-- TEXT --
-------

Vergeblich suchen wir in einer stets komplexer werdenden Welt nach linearen und eindimensionalen Kausalitäten. Doch die Realität ist anders. Die vielfältigen Verquickungen zwingen uns zur Akzeptanz eines multi-phänomenalen Kosmos. Verschiedene Ursachen bedingen scheinbar davon losgelöste Auswirkungen. Wir wundern uns, wie wir zu einem Phänomen beitragen konnten, aber die Zusammenhänge entziehen sich häufig dem Grad unserer Bewusstheit.

-------

-- GEZEIGTES MATERIAL --
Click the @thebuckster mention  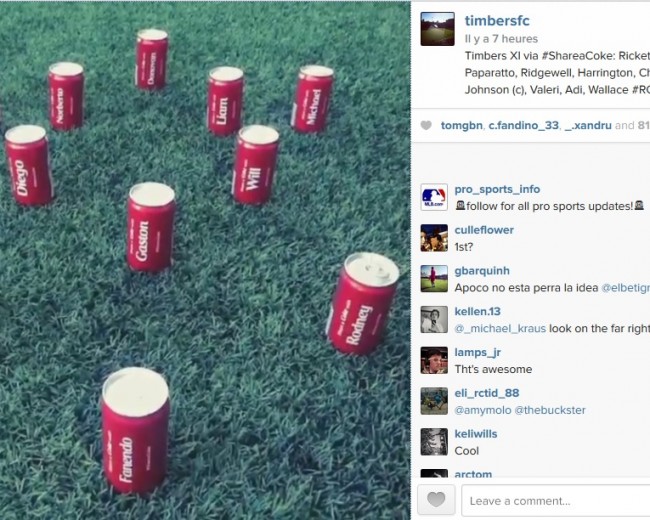click(x=550, y=410)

-------

-- ARBEITSAUFTRAG --
Gib aus dem Text über verwobene Ursachen den Abschnitt von „Vergeblich suchen wir“ bis „Grad unserer Bewusstheit.“ wortgetreu wieder.

-- ANTWORT --
Vergeblich suchen wir in einer stets komplexer werdenden Welt nach linearen und eindimensionalen Kausalitäten. Doch die Realität ist anders. Die vielfältigen Verquickungen zwingen uns zur Akzeptanz eines multi-phänomenalen Kosmos. Verschiedene Ursachen bedingen scheinbar davon losgelöste Auswirkungen. Wir wundern uns, wie wir zu einem Phänomen beitragen konnten, aber die Zusammenhänge entziehen sich häufig dem Grad unserer Bewusstheit.